Steve wants to join the fight against the Alphas who are trying to take over Europe. He flips the bookmark over to read, for the umpteenth time, the date and place hastily written down in big block letters confirming his recruitment appointment two weeks from today at the VA in Brooklyn. His 2nd attempt. He’d been rejected outright at the gate the first time around. He knows he’s a weakling and he knows that he’ll have to come back to Brooklyn where the local Alphas will treat him like dirt but he still wants to help make the world a better place for Betas and Omegas. Because life is hard enough. And maybe, just maybe, he’ll find a way to stand up to the Alphas for once in his life. Stand tall and be unafraid.

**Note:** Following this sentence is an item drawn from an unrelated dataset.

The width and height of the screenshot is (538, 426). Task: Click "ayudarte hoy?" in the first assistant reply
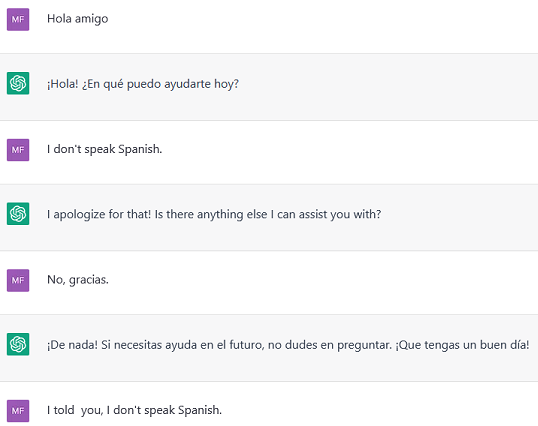(x=201, y=84)
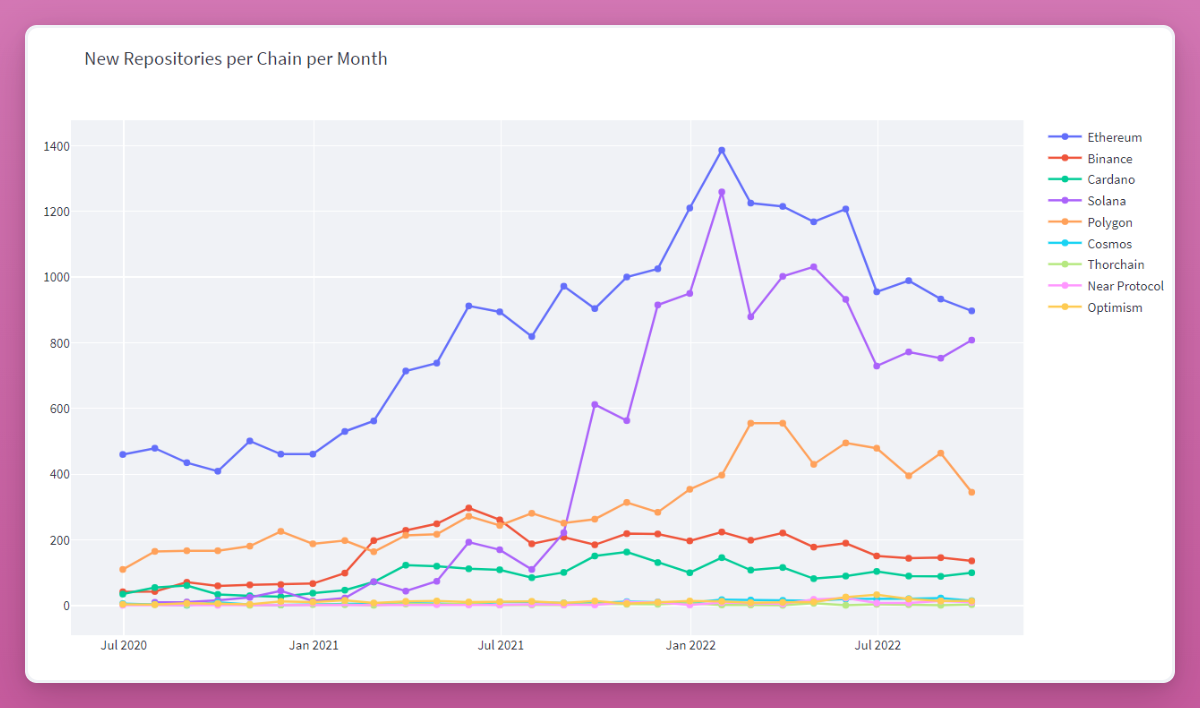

Steve has his nose in a particularly dusty tome, flipping through the pages to find the index in the back for the section about the change; the dust rising up into the air makes him sneeze several times. He’s allergic to dust, of course. Most airborne particles in fact. It’s a wonder he’s not allergic to the very air he breathes.

“Gesundheit,” comes a male voice from the other side of the stacks. Steve is a little startled because he hadn’t thought anyone else was up here. And the man’s choice of words is…worrisome.

“Um, thank you?” he ventures back warily. He has to be careful these days, you never know if you’re going to run into an Alpha who’s playing at sympathetic just to lure you in. And no, Steve’s not extremely cynical and jaded, why do you ask?

“Um, you’re welcome.”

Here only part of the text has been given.